Prompt: Can you copy the entries below word for word, starting with the first line and stopping after the line that contains "The height and width of the screenshot is (330, 1017)."?

-------- Records to use --------

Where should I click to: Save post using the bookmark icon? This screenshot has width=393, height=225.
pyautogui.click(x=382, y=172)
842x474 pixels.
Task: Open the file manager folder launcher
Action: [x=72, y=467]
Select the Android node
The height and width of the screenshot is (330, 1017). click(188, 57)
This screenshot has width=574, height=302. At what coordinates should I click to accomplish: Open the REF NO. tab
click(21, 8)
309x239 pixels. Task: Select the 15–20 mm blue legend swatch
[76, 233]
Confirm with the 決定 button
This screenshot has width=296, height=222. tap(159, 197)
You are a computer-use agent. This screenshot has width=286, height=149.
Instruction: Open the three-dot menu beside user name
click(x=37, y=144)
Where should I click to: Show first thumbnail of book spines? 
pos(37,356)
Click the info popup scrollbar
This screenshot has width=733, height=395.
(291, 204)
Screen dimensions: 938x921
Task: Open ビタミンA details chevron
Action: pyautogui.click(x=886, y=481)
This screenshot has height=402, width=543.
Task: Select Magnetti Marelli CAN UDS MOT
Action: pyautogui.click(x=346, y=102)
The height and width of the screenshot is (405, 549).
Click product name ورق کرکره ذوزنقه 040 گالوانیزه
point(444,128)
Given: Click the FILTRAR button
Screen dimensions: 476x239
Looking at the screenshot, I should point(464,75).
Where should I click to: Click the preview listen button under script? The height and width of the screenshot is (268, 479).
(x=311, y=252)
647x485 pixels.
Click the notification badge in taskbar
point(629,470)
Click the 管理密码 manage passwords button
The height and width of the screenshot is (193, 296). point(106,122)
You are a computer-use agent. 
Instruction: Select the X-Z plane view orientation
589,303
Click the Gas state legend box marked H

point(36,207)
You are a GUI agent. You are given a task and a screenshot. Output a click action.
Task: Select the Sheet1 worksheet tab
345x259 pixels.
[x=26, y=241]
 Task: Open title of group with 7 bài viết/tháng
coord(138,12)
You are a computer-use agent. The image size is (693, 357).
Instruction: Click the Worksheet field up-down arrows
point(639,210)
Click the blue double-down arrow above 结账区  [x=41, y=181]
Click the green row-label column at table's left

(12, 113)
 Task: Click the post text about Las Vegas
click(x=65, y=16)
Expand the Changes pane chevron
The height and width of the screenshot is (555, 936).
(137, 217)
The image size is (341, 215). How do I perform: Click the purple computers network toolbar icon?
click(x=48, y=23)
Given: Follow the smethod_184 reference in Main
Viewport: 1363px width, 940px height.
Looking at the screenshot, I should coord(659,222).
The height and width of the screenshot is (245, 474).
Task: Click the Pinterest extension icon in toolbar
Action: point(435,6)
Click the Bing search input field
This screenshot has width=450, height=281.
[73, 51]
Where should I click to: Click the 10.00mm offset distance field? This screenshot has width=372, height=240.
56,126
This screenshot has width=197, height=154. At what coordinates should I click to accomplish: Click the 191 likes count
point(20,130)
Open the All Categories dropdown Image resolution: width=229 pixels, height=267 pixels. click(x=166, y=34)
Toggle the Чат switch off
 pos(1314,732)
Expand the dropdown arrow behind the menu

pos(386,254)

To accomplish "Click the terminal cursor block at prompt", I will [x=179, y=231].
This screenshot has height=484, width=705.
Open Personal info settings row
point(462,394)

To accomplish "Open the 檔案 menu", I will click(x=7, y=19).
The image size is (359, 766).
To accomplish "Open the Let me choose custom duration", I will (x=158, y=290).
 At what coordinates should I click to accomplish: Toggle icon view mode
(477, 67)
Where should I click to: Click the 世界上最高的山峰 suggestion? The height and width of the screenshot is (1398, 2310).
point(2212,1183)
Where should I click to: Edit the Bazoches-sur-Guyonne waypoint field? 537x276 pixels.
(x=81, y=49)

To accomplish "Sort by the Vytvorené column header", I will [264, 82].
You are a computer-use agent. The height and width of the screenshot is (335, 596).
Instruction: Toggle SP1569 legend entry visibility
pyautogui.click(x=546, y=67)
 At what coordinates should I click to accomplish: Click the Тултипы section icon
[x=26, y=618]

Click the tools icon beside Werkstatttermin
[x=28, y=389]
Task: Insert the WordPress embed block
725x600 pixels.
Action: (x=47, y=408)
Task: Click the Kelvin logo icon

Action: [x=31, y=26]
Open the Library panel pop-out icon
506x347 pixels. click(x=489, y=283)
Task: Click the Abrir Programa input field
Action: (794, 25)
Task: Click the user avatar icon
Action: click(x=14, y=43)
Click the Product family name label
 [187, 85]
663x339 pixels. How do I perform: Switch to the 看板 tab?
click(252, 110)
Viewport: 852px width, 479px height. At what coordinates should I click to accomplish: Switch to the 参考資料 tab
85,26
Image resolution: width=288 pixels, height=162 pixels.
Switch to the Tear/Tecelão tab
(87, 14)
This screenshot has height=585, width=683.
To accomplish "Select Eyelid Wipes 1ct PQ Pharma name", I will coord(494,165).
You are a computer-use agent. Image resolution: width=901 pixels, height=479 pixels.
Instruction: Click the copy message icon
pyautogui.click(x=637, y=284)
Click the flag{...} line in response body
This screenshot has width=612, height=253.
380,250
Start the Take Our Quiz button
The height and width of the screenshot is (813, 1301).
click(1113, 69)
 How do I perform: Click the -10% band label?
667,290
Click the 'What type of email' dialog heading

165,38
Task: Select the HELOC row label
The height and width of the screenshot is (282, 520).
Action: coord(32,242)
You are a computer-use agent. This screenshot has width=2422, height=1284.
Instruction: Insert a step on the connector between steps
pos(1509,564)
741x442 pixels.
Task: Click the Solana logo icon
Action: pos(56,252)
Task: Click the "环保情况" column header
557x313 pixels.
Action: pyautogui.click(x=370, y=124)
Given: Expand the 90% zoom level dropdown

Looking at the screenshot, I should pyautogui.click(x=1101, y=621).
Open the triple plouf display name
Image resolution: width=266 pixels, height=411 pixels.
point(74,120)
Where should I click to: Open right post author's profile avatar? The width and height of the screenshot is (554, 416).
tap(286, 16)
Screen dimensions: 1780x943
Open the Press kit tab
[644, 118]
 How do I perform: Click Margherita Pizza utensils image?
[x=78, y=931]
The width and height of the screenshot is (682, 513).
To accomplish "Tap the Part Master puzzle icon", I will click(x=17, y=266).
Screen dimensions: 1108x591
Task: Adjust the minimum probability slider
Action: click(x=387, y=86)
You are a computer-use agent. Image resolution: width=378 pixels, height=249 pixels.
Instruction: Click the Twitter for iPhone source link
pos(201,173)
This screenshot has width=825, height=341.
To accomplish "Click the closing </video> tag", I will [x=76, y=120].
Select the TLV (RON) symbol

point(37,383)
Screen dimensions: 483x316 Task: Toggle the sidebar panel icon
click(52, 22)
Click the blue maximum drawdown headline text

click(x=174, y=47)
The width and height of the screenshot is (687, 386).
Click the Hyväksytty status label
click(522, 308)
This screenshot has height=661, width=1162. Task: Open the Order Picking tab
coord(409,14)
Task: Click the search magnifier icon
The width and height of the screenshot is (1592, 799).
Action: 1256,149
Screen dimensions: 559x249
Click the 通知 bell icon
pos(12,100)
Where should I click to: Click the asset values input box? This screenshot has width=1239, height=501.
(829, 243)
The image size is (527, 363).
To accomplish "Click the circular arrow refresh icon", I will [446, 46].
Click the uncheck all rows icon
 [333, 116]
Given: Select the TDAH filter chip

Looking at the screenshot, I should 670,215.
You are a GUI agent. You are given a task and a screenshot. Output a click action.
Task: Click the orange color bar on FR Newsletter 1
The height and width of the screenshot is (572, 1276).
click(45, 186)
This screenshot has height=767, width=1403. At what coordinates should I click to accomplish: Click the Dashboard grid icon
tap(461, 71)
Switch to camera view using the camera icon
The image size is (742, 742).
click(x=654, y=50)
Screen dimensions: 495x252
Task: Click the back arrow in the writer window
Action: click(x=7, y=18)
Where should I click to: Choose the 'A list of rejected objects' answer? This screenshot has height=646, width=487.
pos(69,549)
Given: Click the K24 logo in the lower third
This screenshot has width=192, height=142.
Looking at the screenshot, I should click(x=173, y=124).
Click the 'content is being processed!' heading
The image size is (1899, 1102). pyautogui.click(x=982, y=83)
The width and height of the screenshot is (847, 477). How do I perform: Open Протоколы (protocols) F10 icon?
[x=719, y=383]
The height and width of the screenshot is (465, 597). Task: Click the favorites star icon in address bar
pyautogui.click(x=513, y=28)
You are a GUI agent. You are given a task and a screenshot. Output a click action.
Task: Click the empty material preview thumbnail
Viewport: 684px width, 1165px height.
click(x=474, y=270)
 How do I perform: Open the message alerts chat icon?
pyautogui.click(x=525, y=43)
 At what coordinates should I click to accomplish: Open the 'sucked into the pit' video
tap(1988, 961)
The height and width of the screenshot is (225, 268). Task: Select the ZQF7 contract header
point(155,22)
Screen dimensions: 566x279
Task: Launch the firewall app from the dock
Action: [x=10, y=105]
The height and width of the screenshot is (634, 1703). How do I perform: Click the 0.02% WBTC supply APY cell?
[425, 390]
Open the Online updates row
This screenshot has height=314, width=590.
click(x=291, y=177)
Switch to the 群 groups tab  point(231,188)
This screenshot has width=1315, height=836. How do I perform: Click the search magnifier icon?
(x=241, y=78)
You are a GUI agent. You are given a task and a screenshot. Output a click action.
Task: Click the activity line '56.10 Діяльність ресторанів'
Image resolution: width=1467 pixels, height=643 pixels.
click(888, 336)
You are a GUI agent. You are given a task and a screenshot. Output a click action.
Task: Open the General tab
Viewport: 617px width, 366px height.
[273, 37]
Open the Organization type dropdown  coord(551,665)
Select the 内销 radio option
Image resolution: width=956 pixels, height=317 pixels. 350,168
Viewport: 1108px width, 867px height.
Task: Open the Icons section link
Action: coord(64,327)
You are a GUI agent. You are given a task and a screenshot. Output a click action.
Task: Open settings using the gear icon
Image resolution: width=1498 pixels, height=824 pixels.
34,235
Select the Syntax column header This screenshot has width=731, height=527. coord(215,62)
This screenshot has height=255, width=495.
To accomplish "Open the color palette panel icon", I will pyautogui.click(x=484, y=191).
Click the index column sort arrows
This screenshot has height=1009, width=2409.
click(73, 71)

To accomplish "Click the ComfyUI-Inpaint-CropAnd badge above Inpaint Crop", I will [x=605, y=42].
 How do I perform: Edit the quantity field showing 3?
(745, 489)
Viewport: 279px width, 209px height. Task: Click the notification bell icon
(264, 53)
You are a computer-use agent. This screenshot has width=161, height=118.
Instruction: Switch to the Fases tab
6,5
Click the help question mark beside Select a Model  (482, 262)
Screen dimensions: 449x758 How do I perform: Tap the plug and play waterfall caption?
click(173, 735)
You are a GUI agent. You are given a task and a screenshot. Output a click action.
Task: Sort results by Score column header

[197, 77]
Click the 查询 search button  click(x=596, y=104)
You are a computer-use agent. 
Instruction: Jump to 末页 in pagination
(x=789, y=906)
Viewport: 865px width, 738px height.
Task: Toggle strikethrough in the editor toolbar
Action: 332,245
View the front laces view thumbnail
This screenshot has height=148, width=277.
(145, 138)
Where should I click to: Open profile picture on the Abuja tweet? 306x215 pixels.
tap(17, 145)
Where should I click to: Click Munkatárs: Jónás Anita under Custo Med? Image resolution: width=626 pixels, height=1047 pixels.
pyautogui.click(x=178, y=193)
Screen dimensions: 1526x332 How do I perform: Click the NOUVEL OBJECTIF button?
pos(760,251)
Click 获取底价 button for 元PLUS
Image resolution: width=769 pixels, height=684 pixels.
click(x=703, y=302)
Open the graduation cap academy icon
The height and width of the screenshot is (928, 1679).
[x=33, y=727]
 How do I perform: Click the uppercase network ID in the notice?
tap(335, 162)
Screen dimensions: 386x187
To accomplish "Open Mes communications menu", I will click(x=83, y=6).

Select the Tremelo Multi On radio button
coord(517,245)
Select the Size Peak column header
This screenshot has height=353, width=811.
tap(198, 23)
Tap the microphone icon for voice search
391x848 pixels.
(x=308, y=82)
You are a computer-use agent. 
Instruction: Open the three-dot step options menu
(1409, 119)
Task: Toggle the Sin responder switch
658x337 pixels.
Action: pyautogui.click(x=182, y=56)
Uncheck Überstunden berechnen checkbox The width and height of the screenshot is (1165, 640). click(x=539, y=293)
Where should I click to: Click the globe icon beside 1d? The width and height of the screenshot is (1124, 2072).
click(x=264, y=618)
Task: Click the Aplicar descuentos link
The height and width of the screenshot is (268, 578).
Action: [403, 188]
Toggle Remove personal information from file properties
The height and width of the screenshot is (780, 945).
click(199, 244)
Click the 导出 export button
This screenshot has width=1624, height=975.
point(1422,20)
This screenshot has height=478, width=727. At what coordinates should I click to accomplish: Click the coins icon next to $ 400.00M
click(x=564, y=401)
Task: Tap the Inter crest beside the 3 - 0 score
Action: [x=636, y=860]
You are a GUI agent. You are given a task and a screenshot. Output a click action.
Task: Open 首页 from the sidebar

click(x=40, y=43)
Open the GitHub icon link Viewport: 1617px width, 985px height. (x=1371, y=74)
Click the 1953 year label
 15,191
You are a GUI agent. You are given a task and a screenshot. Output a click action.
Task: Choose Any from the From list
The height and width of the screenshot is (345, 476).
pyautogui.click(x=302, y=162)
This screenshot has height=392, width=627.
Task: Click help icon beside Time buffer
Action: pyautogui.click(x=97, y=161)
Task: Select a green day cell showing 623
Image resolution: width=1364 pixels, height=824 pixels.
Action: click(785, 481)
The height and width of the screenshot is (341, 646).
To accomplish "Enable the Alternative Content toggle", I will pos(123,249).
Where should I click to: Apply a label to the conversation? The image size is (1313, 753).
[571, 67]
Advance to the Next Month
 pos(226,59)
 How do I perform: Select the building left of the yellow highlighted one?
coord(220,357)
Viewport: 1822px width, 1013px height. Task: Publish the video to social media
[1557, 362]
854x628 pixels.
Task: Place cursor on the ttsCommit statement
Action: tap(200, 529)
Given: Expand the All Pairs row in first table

--------

Task result:
Where should I click to: Save post using the bookmark icon? This screenshot has width=393, height=225.
pyautogui.click(x=382, y=172)
842x474 pixels.
Task: Open the file manager folder launcher
Action: [x=72, y=467]
Select the Android node
The height and width of the screenshot is (330, 1017). click(188, 57)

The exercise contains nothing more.